On Seeking Danger in Extreme Sports: Underlying it may be the oppression of a soul searching for meaning

"I think the whole attitude towards climbing Mount Everest has become rather horrifying. The people just want to get to the top. They don't give a damn for anybody else who may be in distress and it doesn't impress me at all that they leave someone lying under a rock to die," Hillary was quoted as saying. ...

"I think David was number seven of at least 13 who died this year. Some people a lot closer to me have died on Everest this year . . . the tragedy of climbing Everest, especially these days, is that so often you're stepping over bodies," Inglis said.


Into Thin Air: A Personal Account of the Mt. Everest Disaster by Jon Krakauer

Uploaded by katherinesmithton434 on 30 Jul 09, 11.44AM PST on flickr

I was struck by a brief reference made by Peter Khan in a talk given on July 3, 2009 reflecting on the Ridvan Message. It was an observation on extreme sports. I thought about the crush of climbers wanting to climb Mt Everest.  -gw
Today we see the desperation of the search for truth and meaning.

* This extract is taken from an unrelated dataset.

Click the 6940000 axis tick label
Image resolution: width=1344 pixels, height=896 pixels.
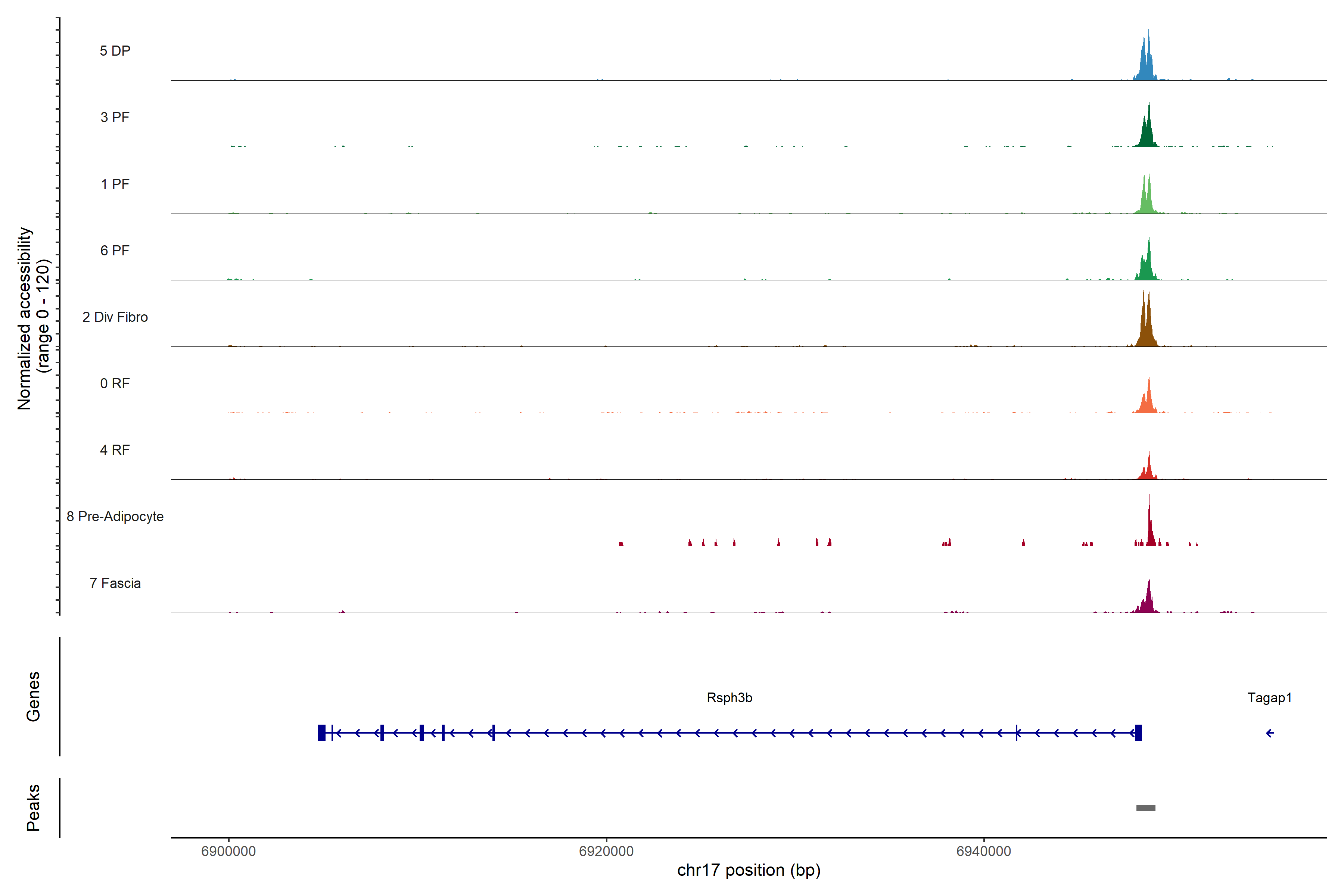point(983,852)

It takes its form in adherence to a variety of substitutes for true religion. ...
Indulging in extreme behavior to fill the spiritual vacuum, and maybe absorption in alcohol, involvement in narcotics or in promiscuity, or even deliberately seeking dangers in extreme sports, underlying that I see the oppression of a soul searching for meaning, looking for the truth, exactly as Baha’u’llah describes in Kitab-i-Iqan, and being driven by the desperation of that search to become involved in things we know are self destructive as well as unsatisfying to that need.